* **Page excerpt**:
When Forever Comes Crashing is the third studio album by American metalcore band Converge, on April 14, 1998 through Equal Vision Records.

Recording 
The album was recorded at God City Studio from 22 December through 3 January 1998. Steve Austin of Today Is the Day, along with Converge, produced the album and also provided backup vocals on the track "The Lowest Common Denominator".  Jay Randall, from Agoraphobic Nosebleed, Jeff Fineburg, Ben Cummings, Matt Pike (not to be confused with Matt Pike of Sleep and High on Fire fame), Grail Mortillaro, Ryan Parker and Tre McCarthy also appear as backing vocalists.

Release
When Forever Comes Crashing was originally released on April 14, 1998 through Equal Vision Records.

* **Goal of the exercise**:
Using the text on When Forever Comes Crashing, answer the following:
1. At which studio was the album recorded?
2. On which track did Steve Austin provide backup vocals?
3. Through which record label was the album released?

* **Collected data**:
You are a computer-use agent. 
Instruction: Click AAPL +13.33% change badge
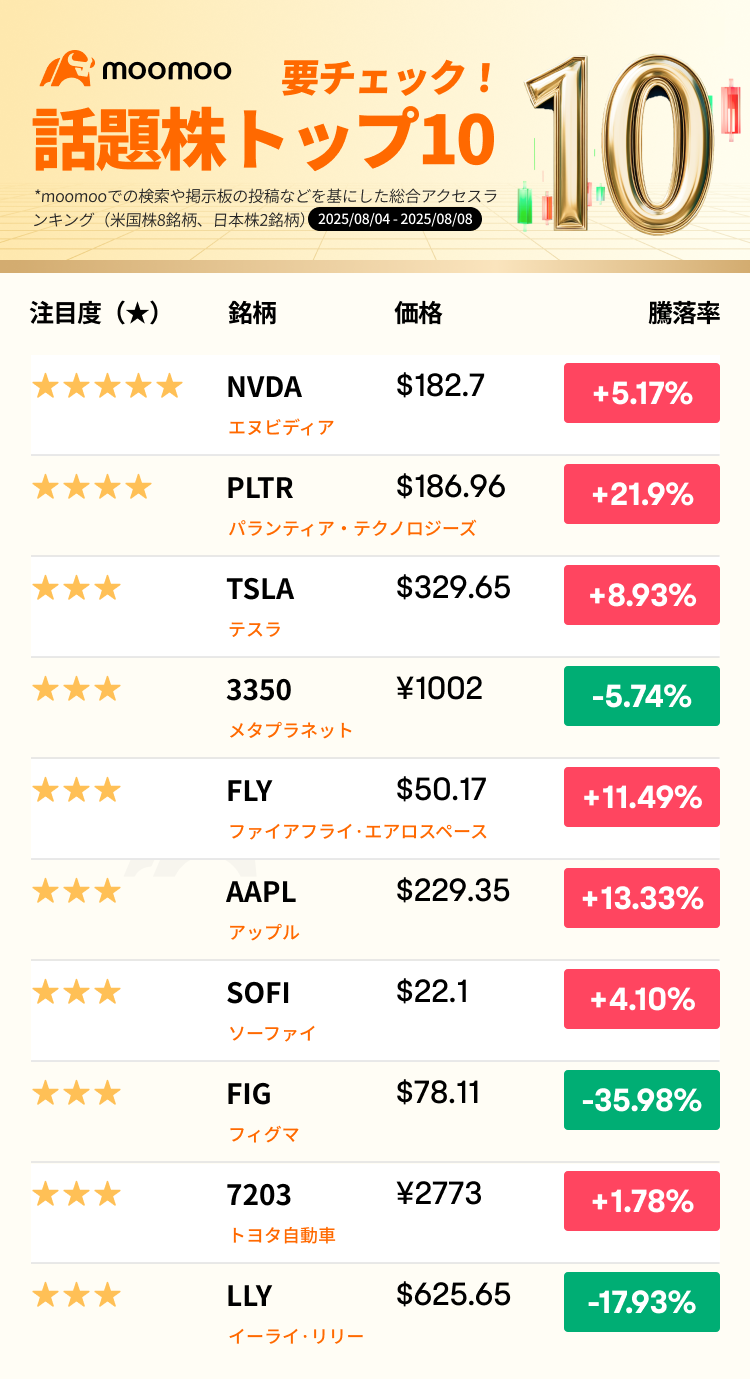point(642,898)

* **Complete response**:
1. God City Studio
2. "The Lowest Common Denominator"
3. Equal Vision Records